The fired employee says he was trying to save the company but was treated badly after he raised ethical concerns internally about how the company was conducting security audits of its systems. He then spoke with a reporter as well as the SEC about his concerns. Now he says the company is retaliating against him, instead of trying to fix its problems. An anonymous e-mail sent to the Seattle P-I also disclosed that Boeing is spying on other employees to ferret out whistleblowers by videotaping workers and reading their e-mail.
The Seattle P-I’s
July story about Boeing’s alleged security problems revealed that the company had failed repeatedly to comply with the Sarbanes-Oxley Act — a law that requires companies to prove that they have internal control of their data to prevent anyone from manipulating financial numbers and deceiving stockholders. The law requires companies to, among many other things, implement controls that restrict access to data and computer systems to only those people who need it, and that access and changes to systems — including code changes — are well documented.
Companies have complained that the SOX Act is poorly written and places vague and expensive burdens on them to implement — especially for companies the size of Boeing. Documents that the Seattle P-I obtained discussing internal and external audits of Boeing show that the company struggled to meet the law’s requirements but could never quite get it together, and that the IT division had failed year after year to demonstrate that it had “a robust control environment.”

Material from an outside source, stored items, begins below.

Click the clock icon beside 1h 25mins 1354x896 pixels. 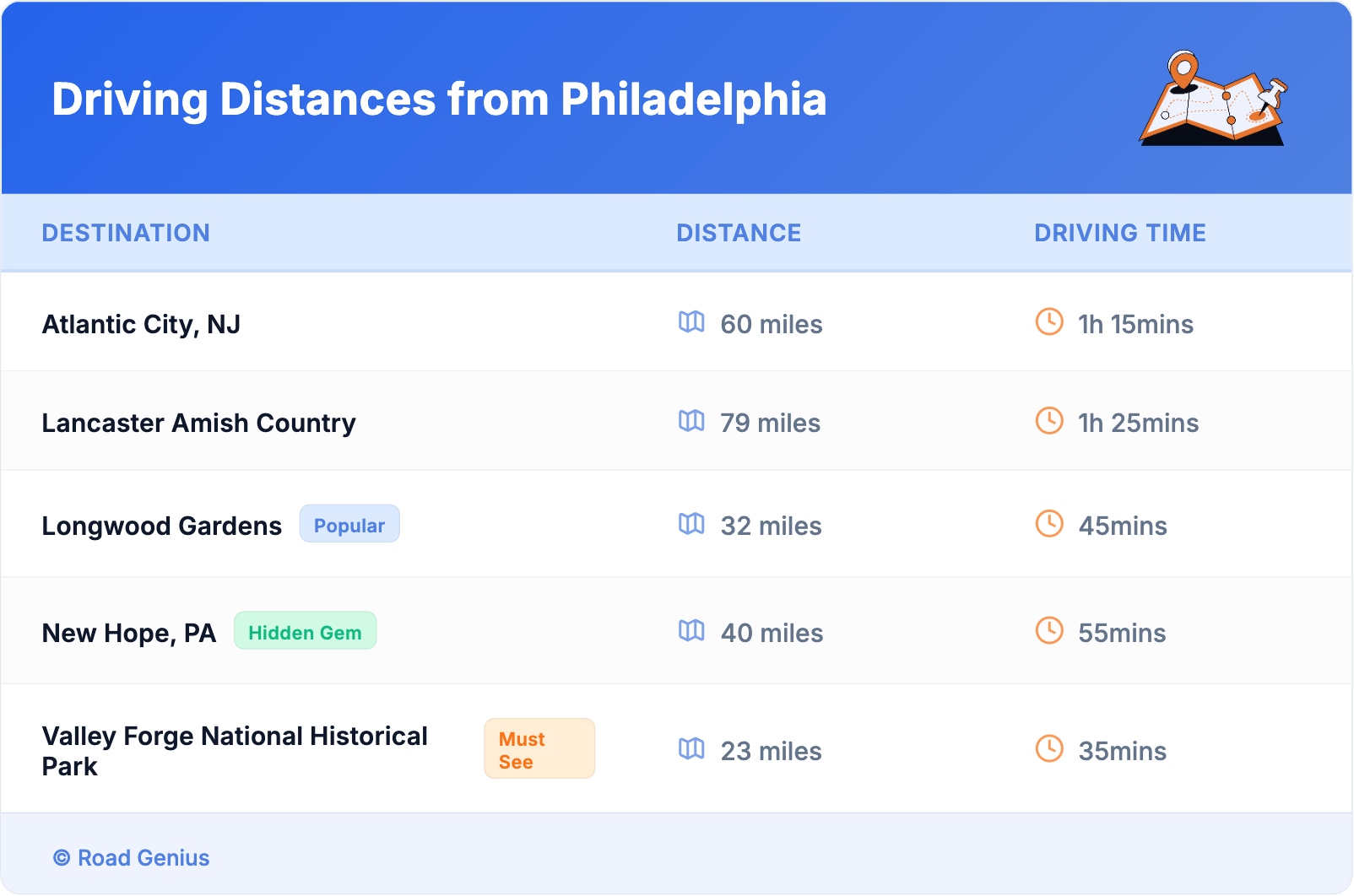(x=1049, y=420)
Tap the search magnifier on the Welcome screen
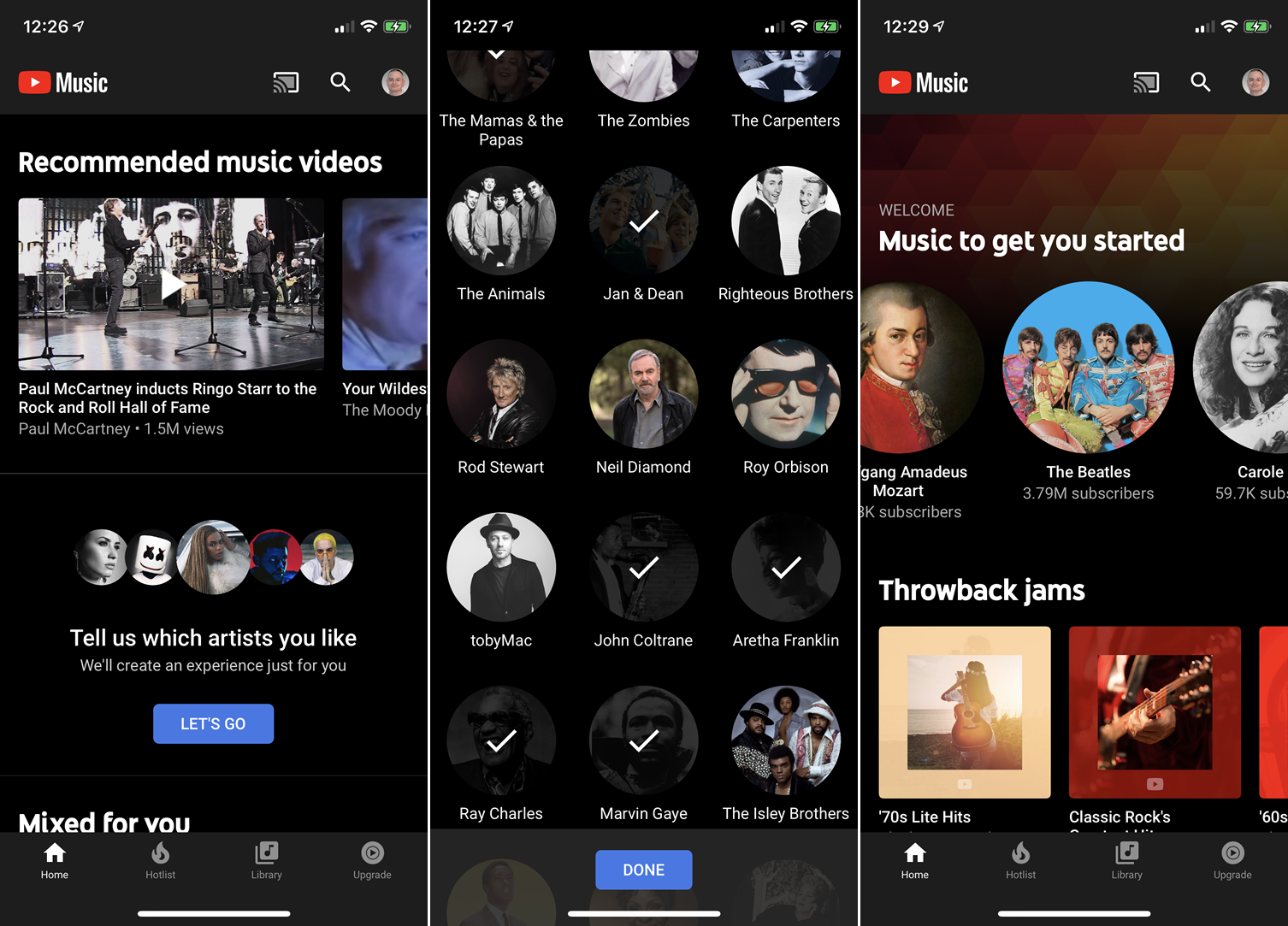The image size is (1288, 926). tap(1201, 82)
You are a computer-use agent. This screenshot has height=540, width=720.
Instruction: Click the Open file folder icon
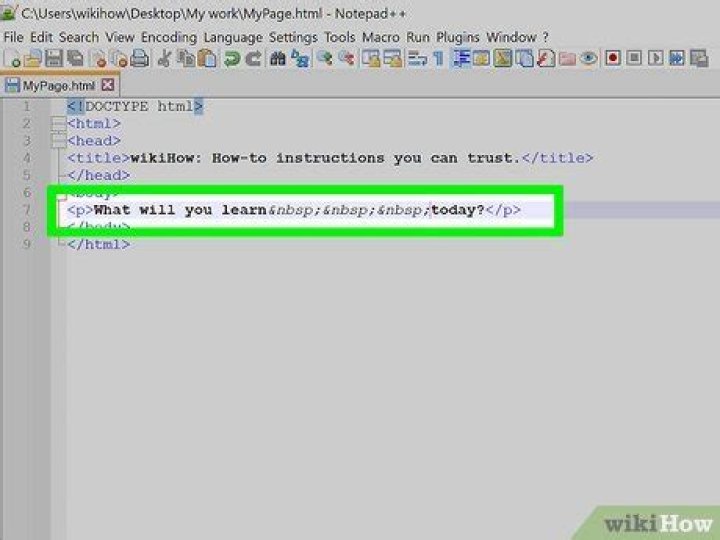click(30, 59)
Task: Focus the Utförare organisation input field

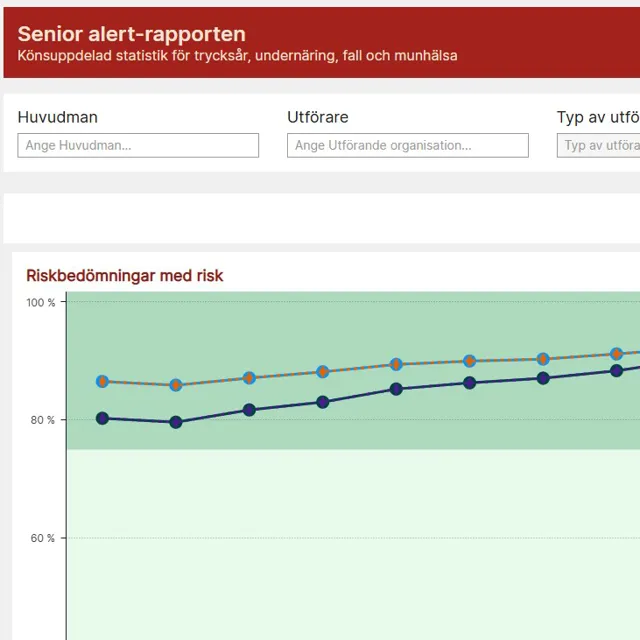Action: point(408,146)
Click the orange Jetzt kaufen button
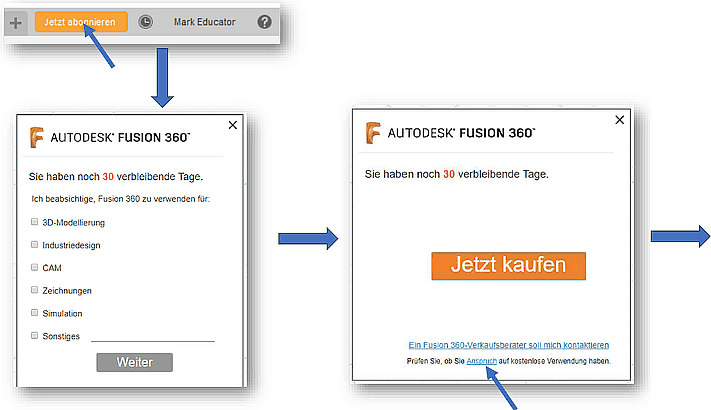Image resolution: width=711 pixels, height=410 pixels. 508,266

Among the problems the Seattle paper found were:
Boeing’s internal audit findings were so poor — meaning that so many computer system controls were failing or evidence was missing — that external auditor Deloitte & Touche decided not to rely on the results for three consecutive years.
Boeing exposed sensitive information about computer systems’ holes to employees who did not need access to all of the data, according to e-mails and interviews.
An internal complaint was filed with the company’s ethics board that audit results had been manipulated. The company decided last September that the allegation was unsubstantiated.
Some employees involved in the compliance process perceived a threatening culture. A late 2006 internal report said that employees felt they were being told that their jobs and salaries were “on the line,” and they were being pressured to produce evidence for audits “ahead of events occurring normally.”
In July this year, another Boeing whistleblower was charged with 16 counts of computer tresspass for allegedly stealing 320,000 company files and giving some of them to the Seattle Times to document flaws in the company’s inspection process for one of its new planes. Police say they discovered password-cracking tools on the employee’s computer. The company estimated that the stolen data could have cost the company between $5 billion and $15 billion if the information got into the wrong hands — presumably meaning the hands of competitors.
Boeing also recently suffered three separate cases of data theft in which the personal information of more than 400,000 employees was stolen by thieves who made off with company laptops containing unencrypted data.